__Data for this exercise__:
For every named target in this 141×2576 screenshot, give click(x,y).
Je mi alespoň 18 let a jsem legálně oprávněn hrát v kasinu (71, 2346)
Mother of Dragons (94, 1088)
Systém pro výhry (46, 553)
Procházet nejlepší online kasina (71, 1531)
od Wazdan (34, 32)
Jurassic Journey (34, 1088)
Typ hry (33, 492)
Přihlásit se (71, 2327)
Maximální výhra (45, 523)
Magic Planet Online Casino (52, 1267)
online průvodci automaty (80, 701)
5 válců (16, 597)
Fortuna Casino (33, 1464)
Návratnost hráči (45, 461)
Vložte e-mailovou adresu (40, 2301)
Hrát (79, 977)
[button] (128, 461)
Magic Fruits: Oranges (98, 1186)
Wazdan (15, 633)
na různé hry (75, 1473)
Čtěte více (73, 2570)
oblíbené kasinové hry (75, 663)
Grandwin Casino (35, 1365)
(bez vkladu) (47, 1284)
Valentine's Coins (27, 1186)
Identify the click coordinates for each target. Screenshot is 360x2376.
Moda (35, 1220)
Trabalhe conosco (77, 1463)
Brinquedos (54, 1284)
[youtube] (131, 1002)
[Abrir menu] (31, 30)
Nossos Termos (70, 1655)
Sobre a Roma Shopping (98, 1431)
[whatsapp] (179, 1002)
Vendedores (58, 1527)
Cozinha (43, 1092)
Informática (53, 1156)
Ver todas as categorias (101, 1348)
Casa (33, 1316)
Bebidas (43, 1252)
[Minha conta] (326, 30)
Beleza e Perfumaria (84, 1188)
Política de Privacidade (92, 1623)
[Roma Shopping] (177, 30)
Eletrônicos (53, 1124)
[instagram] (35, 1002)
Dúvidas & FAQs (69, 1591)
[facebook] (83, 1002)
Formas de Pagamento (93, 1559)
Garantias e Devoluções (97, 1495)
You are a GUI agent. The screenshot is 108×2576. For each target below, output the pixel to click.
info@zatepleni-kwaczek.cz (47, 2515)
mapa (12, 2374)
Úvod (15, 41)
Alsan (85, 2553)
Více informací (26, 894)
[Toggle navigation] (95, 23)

__Task brief__:
Every line that holds the word "Shopping" should be copied from the listing.

__Answer to the exercise__:
Sobre a Roma Shopping (98, 1431)
[Roma Shopping] (177, 30)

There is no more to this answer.